> **WORK INSTRUCTIONS**
The records are to be restated in their entirety, word for word.

=-=-=-=-=

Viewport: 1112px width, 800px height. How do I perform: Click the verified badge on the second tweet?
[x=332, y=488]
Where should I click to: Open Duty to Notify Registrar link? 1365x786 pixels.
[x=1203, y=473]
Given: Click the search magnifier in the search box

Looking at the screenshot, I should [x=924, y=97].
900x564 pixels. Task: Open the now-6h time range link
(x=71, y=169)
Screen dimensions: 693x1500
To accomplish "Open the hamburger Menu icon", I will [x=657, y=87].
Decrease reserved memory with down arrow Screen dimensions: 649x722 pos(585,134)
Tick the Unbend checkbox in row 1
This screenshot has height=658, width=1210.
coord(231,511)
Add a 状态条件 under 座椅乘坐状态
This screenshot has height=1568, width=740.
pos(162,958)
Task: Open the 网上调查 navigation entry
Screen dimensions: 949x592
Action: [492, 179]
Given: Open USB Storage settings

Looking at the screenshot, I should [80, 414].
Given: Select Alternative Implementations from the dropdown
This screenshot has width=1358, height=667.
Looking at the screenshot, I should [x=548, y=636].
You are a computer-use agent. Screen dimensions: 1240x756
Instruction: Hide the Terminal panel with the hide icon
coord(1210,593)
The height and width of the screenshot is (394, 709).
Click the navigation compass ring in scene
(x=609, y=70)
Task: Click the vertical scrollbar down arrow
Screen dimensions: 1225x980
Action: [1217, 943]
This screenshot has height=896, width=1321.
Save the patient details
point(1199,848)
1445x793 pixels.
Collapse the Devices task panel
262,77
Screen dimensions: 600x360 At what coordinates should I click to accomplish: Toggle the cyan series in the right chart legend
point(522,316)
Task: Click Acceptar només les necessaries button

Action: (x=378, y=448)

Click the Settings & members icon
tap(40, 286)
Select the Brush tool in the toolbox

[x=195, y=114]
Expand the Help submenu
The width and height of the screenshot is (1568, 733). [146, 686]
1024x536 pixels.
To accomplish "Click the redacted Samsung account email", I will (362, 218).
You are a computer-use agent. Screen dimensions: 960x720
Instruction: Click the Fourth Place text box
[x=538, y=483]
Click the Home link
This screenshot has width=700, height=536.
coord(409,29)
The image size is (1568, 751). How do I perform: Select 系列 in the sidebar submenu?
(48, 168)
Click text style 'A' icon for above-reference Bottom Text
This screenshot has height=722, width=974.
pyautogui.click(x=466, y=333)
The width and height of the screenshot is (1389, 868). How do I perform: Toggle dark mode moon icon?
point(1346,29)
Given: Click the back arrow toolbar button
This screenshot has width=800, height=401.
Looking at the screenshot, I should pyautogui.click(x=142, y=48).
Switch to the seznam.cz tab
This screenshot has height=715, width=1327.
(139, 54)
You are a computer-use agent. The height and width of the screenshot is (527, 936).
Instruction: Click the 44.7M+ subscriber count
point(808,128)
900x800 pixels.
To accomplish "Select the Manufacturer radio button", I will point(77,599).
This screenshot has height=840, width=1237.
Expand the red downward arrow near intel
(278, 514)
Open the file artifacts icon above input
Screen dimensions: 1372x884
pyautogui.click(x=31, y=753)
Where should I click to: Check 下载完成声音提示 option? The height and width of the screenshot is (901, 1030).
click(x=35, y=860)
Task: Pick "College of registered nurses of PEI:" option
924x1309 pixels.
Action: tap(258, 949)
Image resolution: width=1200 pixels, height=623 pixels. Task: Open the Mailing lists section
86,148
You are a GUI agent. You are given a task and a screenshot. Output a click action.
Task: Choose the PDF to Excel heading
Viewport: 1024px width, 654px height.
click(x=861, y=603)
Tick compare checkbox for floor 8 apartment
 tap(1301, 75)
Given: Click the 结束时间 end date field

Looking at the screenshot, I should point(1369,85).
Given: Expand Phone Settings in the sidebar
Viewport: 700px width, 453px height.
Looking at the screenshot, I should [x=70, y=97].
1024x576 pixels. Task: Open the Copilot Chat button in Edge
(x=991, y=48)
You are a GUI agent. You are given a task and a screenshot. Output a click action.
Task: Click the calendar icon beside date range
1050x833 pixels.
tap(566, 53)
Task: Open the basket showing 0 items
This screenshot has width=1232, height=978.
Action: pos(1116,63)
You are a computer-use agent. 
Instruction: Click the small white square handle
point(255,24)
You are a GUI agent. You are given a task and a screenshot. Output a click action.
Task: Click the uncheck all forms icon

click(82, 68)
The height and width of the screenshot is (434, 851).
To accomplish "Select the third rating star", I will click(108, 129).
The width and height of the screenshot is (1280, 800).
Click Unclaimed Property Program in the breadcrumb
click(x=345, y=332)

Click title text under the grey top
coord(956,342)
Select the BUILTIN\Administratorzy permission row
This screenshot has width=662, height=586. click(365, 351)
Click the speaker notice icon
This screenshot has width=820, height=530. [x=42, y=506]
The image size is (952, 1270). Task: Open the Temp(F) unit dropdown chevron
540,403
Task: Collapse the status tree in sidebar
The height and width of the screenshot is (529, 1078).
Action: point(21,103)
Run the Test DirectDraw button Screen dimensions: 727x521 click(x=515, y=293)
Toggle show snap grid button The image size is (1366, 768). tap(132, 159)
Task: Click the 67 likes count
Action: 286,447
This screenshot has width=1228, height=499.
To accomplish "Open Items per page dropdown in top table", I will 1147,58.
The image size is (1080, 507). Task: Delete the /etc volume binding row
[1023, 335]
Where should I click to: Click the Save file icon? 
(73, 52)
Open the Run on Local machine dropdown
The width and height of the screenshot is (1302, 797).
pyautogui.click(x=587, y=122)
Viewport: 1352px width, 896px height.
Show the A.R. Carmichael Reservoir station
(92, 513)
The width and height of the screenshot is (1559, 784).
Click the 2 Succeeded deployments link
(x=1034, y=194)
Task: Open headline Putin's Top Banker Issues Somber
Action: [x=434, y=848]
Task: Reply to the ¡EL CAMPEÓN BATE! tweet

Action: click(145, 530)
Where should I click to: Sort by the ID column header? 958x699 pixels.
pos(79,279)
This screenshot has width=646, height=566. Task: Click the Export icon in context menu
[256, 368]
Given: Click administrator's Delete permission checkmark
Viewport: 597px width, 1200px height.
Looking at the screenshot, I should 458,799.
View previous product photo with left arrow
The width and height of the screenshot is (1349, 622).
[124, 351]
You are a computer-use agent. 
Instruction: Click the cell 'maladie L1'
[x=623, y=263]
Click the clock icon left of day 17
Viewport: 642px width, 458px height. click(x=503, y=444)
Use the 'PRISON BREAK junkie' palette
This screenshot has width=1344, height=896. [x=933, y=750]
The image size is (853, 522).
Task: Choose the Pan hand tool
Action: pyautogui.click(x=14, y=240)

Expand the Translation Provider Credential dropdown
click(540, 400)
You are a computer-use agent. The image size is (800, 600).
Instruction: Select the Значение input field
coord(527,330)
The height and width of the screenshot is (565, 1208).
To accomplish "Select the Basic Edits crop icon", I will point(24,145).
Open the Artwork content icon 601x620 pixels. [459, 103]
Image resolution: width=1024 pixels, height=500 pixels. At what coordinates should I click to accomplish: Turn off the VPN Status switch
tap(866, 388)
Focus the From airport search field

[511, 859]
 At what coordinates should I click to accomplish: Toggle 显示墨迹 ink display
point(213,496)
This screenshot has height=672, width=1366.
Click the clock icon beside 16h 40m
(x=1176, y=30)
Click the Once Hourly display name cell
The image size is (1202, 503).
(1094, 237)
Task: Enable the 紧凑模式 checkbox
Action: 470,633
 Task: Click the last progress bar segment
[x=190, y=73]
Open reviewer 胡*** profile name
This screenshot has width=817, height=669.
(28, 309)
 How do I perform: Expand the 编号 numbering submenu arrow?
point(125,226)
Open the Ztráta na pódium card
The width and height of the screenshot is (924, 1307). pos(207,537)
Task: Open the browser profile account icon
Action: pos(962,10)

=-=-=-=-=

> **RESPONSE**
Viewport: 1112px width, 800px height. How do I perform: Click the verified badge on the second tweet?
[x=332, y=488]
Where should I click to: Open Duty to Notify Registrar link? 1365x786 pixels.
[x=1203, y=473]
Given: Click the search magnifier in the search box

Looking at the screenshot, I should [x=924, y=97].
900x564 pixels. Task: Open the now-6h time range link
(x=71, y=169)
Screen dimensions: 693x1500
To accomplish "Open the hamburger Menu icon", I will [x=657, y=87].
Decrease reserved memory with down arrow Screen dimensions: 649x722 pos(585,134)
Tick the Unbend checkbox in row 1
This screenshot has height=658, width=1210.
coord(231,511)
Add a 状态条件 under 座椅乘坐状态
This screenshot has height=1568, width=740.
pos(162,958)
Task: Open the 网上调查 navigation entry
Screen dimensions: 949x592
Action: [492, 179]
Given: Open USB Storage settings

Looking at the screenshot, I should [80, 414].
Given: Select Alternative Implementations from the dropdown
This screenshot has width=1358, height=667.
Looking at the screenshot, I should [x=548, y=636].
You are a computer-use agent. Screen dimensions: 1240x756
Instruction: Hide the Terminal panel with the hide icon
coord(1210,593)
The height and width of the screenshot is (394, 709).
Click the navigation compass ring in scene
(x=609, y=70)
Task: Click the vertical scrollbar down arrow
Screen dimensions: 1225x980
Action: [1217, 943]
This screenshot has height=896, width=1321.
Save the patient details
point(1199,848)
1445x793 pixels.
Collapse the Devices task panel
262,77
Screen dimensions: 600x360 At what coordinates should I click to accomplish: Toggle the cyan series in the right chart legend
point(522,316)
Task: Click Acceptar només les necessaries button

Action: (x=378, y=448)

Click the Settings & members icon
tap(40, 286)
Select the Brush tool in the toolbox

[x=195, y=114]
Expand the Help submenu
The width and height of the screenshot is (1568, 733). [146, 686]
1024x536 pixels.
To accomplish "Click the redacted Samsung account email", I will (362, 218).
You are a computer-use agent. Screen dimensions: 960x720
Instruction: Click the Fourth Place text box
[x=538, y=483]
Click the Home link
This screenshot has width=700, height=536.
coord(409,29)
The image size is (1568, 751). How do I perform: Select 系列 in the sidebar submenu?
(48, 168)
Click text style 'A' icon for above-reference Bottom Text
This screenshot has height=722, width=974.
pyautogui.click(x=466, y=333)
The width and height of the screenshot is (1389, 868). How do I perform: Toggle dark mode moon icon?
point(1346,29)
Given: Click the back arrow toolbar button
This screenshot has width=800, height=401.
Looking at the screenshot, I should pyautogui.click(x=142, y=48).
Switch to the seznam.cz tab
This screenshot has height=715, width=1327.
(139, 54)
You are a computer-use agent. The height and width of the screenshot is (527, 936).
Instruction: Click the 44.7M+ subscriber count
point(808,128)
900x800 pixels.
To accomplish "Select the Manufacturer radio button", I will point(77,599).
This screenshot has height=840, width=1237.
Expand the red downward arrow near intel
(278, 514)
Open the file artifacts icon above input
Screen dimensions: 1372x884
pyautogui.click(x=31, y=753)
Where should I click to: Check 下载完成声音提示 option? The height and width of the screenshot is (901, 1030).
click(x=35, y=860)
Task: Pick "College of registered nurses of PEI:" option
924x1309 pixels.
Action: tap(258, 949)
Image resolution: width=1200 pixels, height=623 pixels. Task: Open the Mailing lists section
86,148
You are a GUI agent. You are given a task and a screenshot. Output a click action.
Task: Choose the PDF to Excel heading
Viewport: 1024px width, 654px height.
click(x=861, y=603)
Tick compare checkbox for floor 8 apartment
 tap(1301, 75)
Given: Click the 结束时间 end date field

Looking at the screenshot, I should point(1369,85).
Given: Expand Phone Settings in the sidebar
Viewport: 700px width, 453px height.
Looking at the screenshot, I should [x=70, y=97].
1024x576 pixels. Task: Open the Copilot Chat button in Edge
(x=991, y=48)
You are a GUI agent. You are given a task and a screenshot. Output a click action.
Task: Click the calendar icon beside date range
1050x833 pixels.
tap(566, 53)
Task: Open the basket showing 0 items
This screenshot has width=1232, height=978.
Action: pos(1116,63)
You are a computer-use agent. 
Instruction: Click the small white square handle
point(255,24)
You are a GUI agent. You are given a task and a screenshot. Output a click action.
Task: Click the uncheck all forms icon

click(82, 68)
The height and width of the screenshot is (434, 851).
To accomplish "Select the third rating star", I will click(108, 129).
The width and height of the screenshot is (1280, 800).
Click Unclaimed Property Program in the breadcrumb
click(x=345, y=332)

Click title text under the grey top
coord(956,342)
Select the BUILTIN\Administratorzy permission row
This screenshot has width=662, height=586. click(365, 351)
Click the speaker notice icon
This screenshot has width=820, height=530. [x=42, y=506]
The image size is (952, 1270). Task: Open the Temp(F) unit dropdown chevron
540,403
Task: Collapse the status tree in sidebar
The height and width of the screenshot is (529, 1078).
Action: point(21,103)
Run the Test DirectDraw button Screen dimensions: 727x521 click(x=515, y=293)
Toggle show snap grid button The image size is (1366, 768). tap(132, 159)
Task: Click the 67 likes count
Action: 286,447
This screenshot has width=1228, height=499.
To accomplish "Open Items per page dropdown in top table", I will 1147,58.
The image size is (1080, 507). Task: Delete the /etc volume binding row
[1023, 335]
Where should I click to: Click the Save file icon? 
(73, 52)
Open the Run on Local machine dropdown
The width and height of the screenshot is (1302, 797).
pyautogui.click(x=587, y=122)
Viewport: 1352px width, 896px height.
Show the A.R. Carmichael Reservoir station
(92, 513)
The width and height of the screenshot is (1559, 784).
Click the 2 Succeeded deployments link
(x=1034, y=194)
Task: Open headline Putin's Top Banker Issues Somber
Action: [x=434, y=848]
Task: Reply to the ¡EL CAMPEÓN BATE! tweet

Action: click(145, 530)
Where should I click to: Sort by the ID column header? 958x699 pixels.
pos(79,279)
This screenshot has width=646, height=566. Task: Click the Export icon in context menu
[256, 368]
Given: Click administrator's Delete permission checkmark
Viewport: 597px width, 1200px height.
Looking at the screenshot, I should 458,799.
View previous product photo with left arrow
The width and height of the screenshot is (1349, 622).
[124, 351]
You are a computer-use agent. 
Instruction: Click the cell 'maladie L1'
[x=623, y=263]
Click the clock icon left of day 17
Viewport: 642px width, 458px height. click(x=503, y=444)
Use the 'PRISON BREAK junkie' palette
This screenshot has width=1344, height=896. [x=933, y=750]
The image size is (853, 522).
Task: Choose the Pan hand tool
Action: pyautogui.click(x=14, y=240)

Expand the Translation Provider Credential dropdown
click(540, 400)
You are a computer-use agent. The image size is (800, 600).
Instruction: Select the Значение input field
coord(527,330)
The height and width of the screenshot is (565, 1208).
To accomplish "Select the Basic Edits crop icon", I will point(24,145).
Open the Artwork content icon 601x620 pixels. [459, 103]
Image resolution: width=1024 pixels, height=500 pixels. At what coordinates should I click to accomplish: Turn off the VPN Status switch
tap(866, 388)
Focus the From airport search field

[511, 859]
 At what coordinates should I click to accomplish: Toggle 显示墨迹 ink display
point(213,496)
This screenshot has height=672, width=1366.
Click the clock icon beside 16h 40m
(x=1176, y=30)
Click the Once Hourly display name cell
The image size is (1202, 503).
(1094, 237)
Task: Enable the 紧凑模式 checkbox
Action: 470,633
 Task: Click the last progress bar segment
[x=190, y=73]
Open reviewer 胡*** profile name
This screenshot has width=817, height=669.
(28, 309)
 How do I perform: Expand the 编号 numbering submenu arrow?
point(125,226)
Open the Ztráta na pódium card
The width and height of the screenshot is (924, 1307). pos(207,537)
Task: Open the browser profile account icon
Action: pos(962,10)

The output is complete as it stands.